Tuesday evening, City Attorney Cary Driskell read a brief statement saying there had been ongoing negotiations between the city and Jackson since early March and the parties had agreed to a mediated settlement.

Driskell said it’s still to be determined if Jackson is due another approximately $40,000 in accrued sick pay.

Jackson could not be reached for comment Tuesday evening.

Mark Calhoun, deputy city manager, has taken over the day-to-day leadership of Spokane Valley.

Jackson’s attorney, Milt Rowland, said the settlement matches termination conditions outlined in Jackson’s contract.

“Because the firing was out of the blue and with no warning, we found that Mr. Jackson should be treated appropriately,” Rowland said.

The settlement is equal to one year with full pay and benefits, plus half a year with pay only. Jackson also has been paid full salary and benefits for March and April, which amounts to $29,308.76.

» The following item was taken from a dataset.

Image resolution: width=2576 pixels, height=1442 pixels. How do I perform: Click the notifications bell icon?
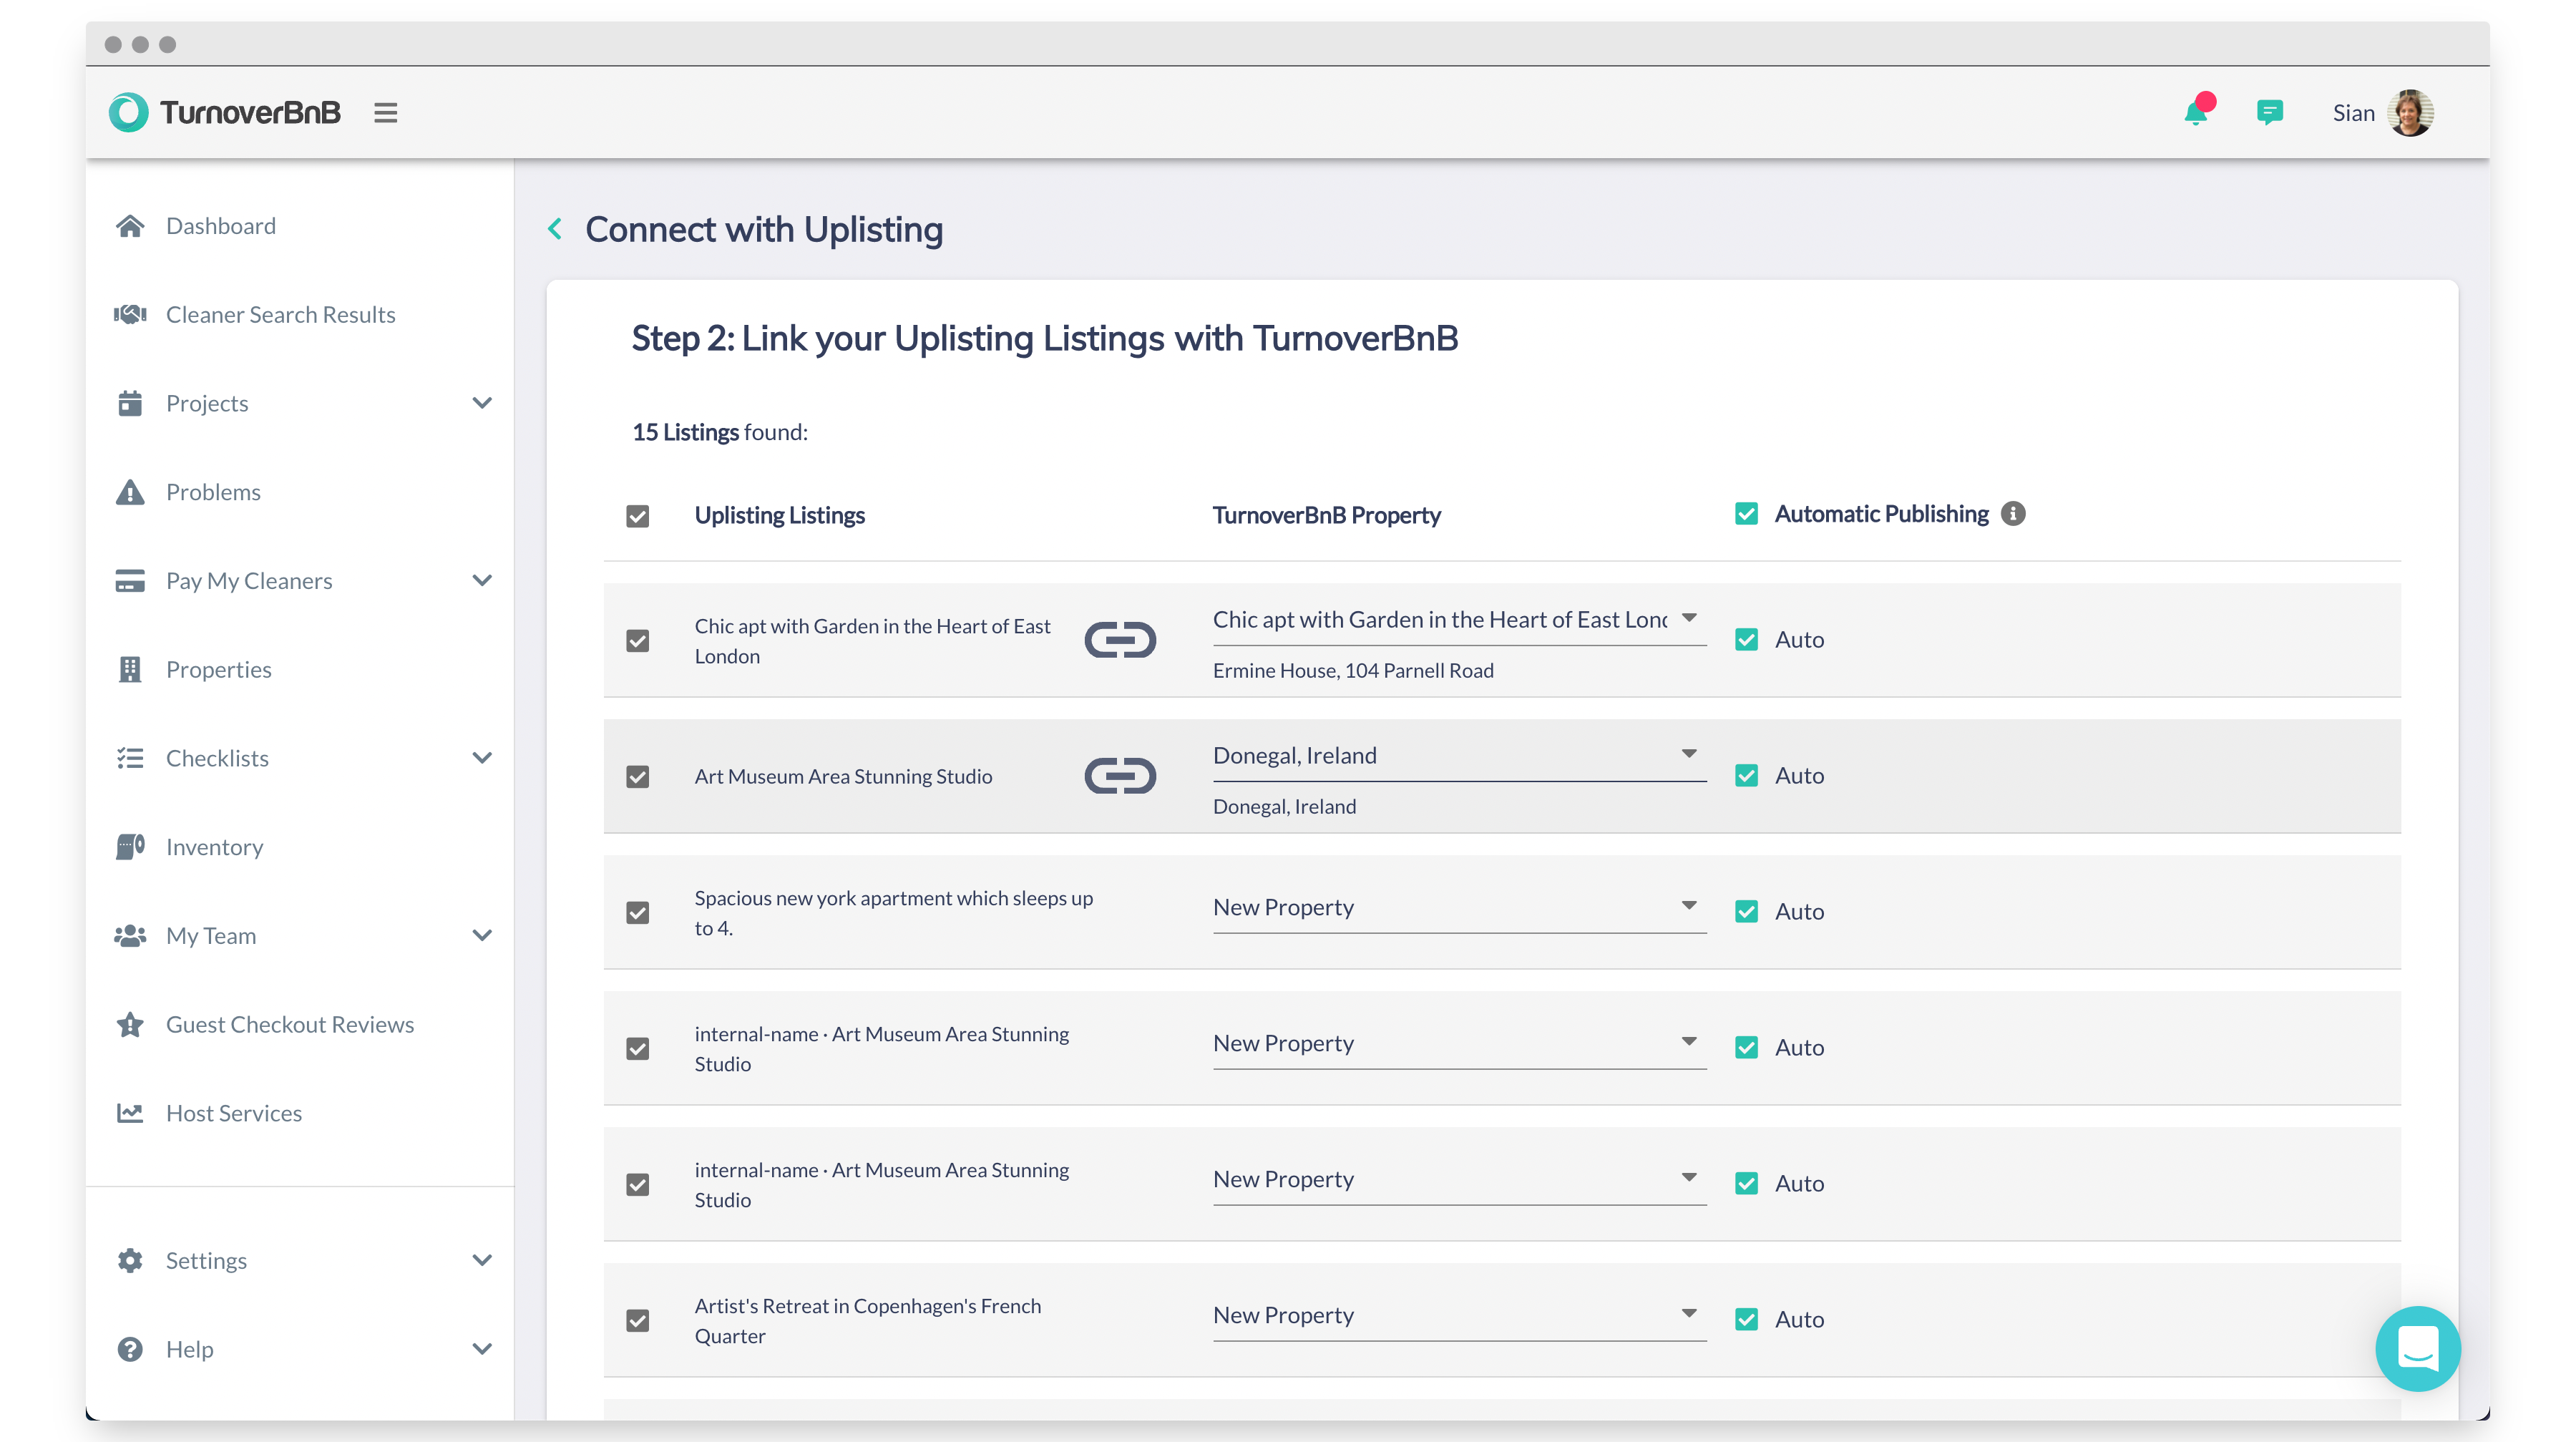[x=2195, y=113]
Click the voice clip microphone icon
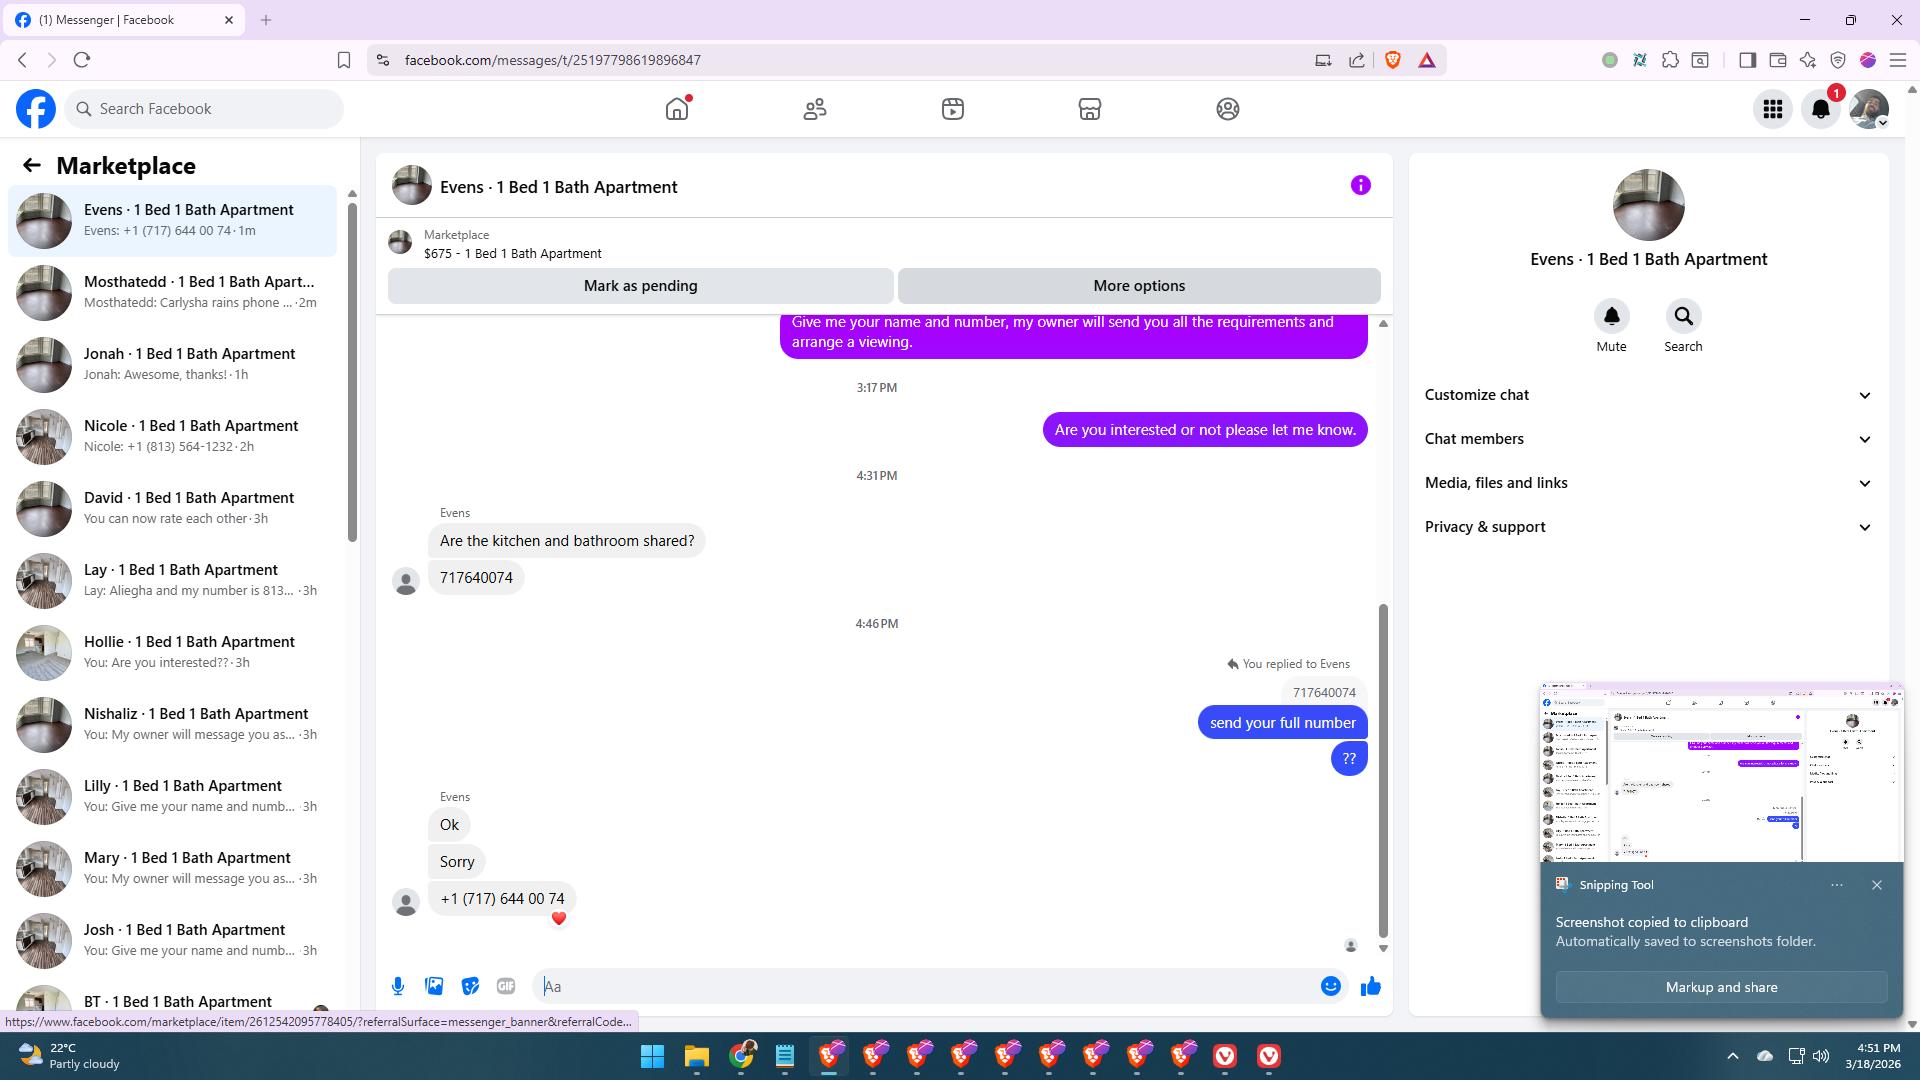The image size is (1920, 1080). [398, 986]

Spokane Valley hired an outside attorney to deal with mediation and settlement negotiations, and Gothmann said the city may have to pay part of the mediator’s bill. These costs have yet to be determined, he said.

“This is the best alternative by far,” Gothmann said, during a break in the council meeting. “If we hadn’t reached an agreement, we could have been sued.”

Hired as parks and recreation director in 2003 when Spokane Valley incorporated, Jackson was promoted to deputy city manager in 2007. He became acting city manager in January 2010 and took the job as city manager in August of that year.

At the time of his firing, Jackson said Deputy Mayor Arne Woodard and Mayor Rod Higgins told him the Friday prior to the Feb. 23 council meeting that he would be fired, leading some to accuse the council of violating state laws requiring government meetings be open to the public.

Higgins disputes allegations that any open meetings laws were broken.

Grafos and Hafner called for an independent investigation into alleged violations but couldn’t get support from the council.

The settlement agreement effectively muzzles Jackson: He is not allowed to make “any negative, derogatory or disparaging comments … about the city or its elected officials, council members, officers, directors, employees or agents, in any way, now or in the future.”

Rowland said he was happy the city decided to negotiate instead of just slamming the door behind Jackson.

There were few public comments before the council made its decision.

Those who thought the settlement was too much money and those who thought it wasn’t enough all had the same question summarized by Spokane Valley resident Mike Stout: “Why was he let go? No one has been able to provide me with an answer for that question.”